===== TEXTO FORNECIDO =====
Meses atrás, Ronaldo recebeu a reportagem do Joio na Terra Indígena Utiariti, em Campo Novo dos Parecis (MT), onde comanda, junto com Arnaldo Zunizakae, o projeto de agricultura mecanizada. Orgulhoso da produção de soja que comanda na Aldeia Bico do Papagaio, ele elogiou o governo de Jair Bolsonaro, “que passou a acreditar no projeto e a defendê-lo. E hoje o próprio governo federal, através do presidente Bolsonaro, tem esse projeto como modelo a ser implantado para os outros povos que queiram também buscar a sua autonomia econômica através de sustentabilidade.”

Ronaldo foi o primeiro presidente da cooperativa indígena, criada em 2018 para representar a produção das etnias Pareci, Manoki e Nambikwara. Oficialmente, os Pareci plantam soja desde 2003. Em junho de 2018, cinco terras indígenas das etnias foram embargadas pelo Ibama. Os indígenas foram multados por desmatamento sem licenciamento ambiental, plantio de soja transgênica na área indígena e arrendamento de terras para não-indígenas. Em 2019, eles assinaram um Termo de Ajustamento de Conduta (TAC) com o Ibama, a Funai e o MPF para produção agrícola sem a participação de não-indígenas e sem transgênicos.

Procurado pelo Joio, Ronaldo Zokezomaiake afirmou que considera a condenação um problema pessoal. “Não sou mais presidente da Copihanama e não sou um líder nacional dos indígenas. Sou um líder apenas do meu povo”, disse. Ele também se comparou ao presidente Lula. “Ele também foi réu e foi eleito presidente da República e ninguém fala nada”, acusou. Diferentemente do presidente, que teve suas condenações anuladas pelo Supremo Tribunal Federal (STF), ele teve sua condenação confirmada em instância superior.
===== MATERIAL DE APOIO =====
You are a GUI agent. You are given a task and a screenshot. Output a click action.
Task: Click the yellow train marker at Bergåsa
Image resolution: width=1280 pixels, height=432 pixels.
=====
» TAREFA A REALIZAR
Transcreva na íntegra, sem qualquer alteração, o texto sobre o plantio de soja na Terra Indígena Utiariti.

» SOLUÇÃO DO PROBLEMA
Meses atrás, Ronaldo recebeu a reportagem do Joio na Terra Indígena Utiariti, em Campo Novo dos Parecis (MT), onde comanda, junto com Arnaldo Zunizakae, o projeto de agricultura mecanizada. Orgulhoso da produção de soja que comanda na Aldeia Bico do Papagaio, ele elogiou o governo de Jair Bolsonaro, “que passou a acreditar no projeto e a defendê-lo. E hoje o próprio governo federal, através do presidente Bolsonaro, tem esse projeto como modelo a ser implantado para os outros povos que queiram também buscar a sua autonomia econômica através de sustentabilidade.”

Ronaldo foi o primeiro presidente da cooperativa indígena, criada em 2018 para representar a produção das etnias Pareci, Manoki e Nambikwara. Oficialmente, os Pareci plantam soja desde 2003. Em junho de 2018, cinco terras indígenas das etnias foram embargadas pelo Ibama. Os indígenas foram multados por desmatamento sem licenciamento ambiental, plantio de soja transgênica na área indígena e arrendamento de terras para não-indígenas. Em 2019, eles assinaram um Termo de Ajustamento de Conduta (TAC) com o Ibama, a Funai e o MPF para produção agrícola sem a participação de não-indígenas e sem transgênicos.

Procurado pelo Joio, Ronaldo Zokezomaiake afirmou que considera a condenação um problema pessoal. “Não sou mais presidente da Copihanama e não sou um líder nacional dos indígenas. Sou um líder apenas do meu povo”, disse. Ele também se comparou ao presidente Lula. “Ele também foi réu e foi eleito presidente da República e ninguém fala nada”, acusou. Diferentemente do presidente, que teve suas condenações anuladas pelo Supremo Tribunal Federal (STF), ele teve sua condenação confirmada em instância superior.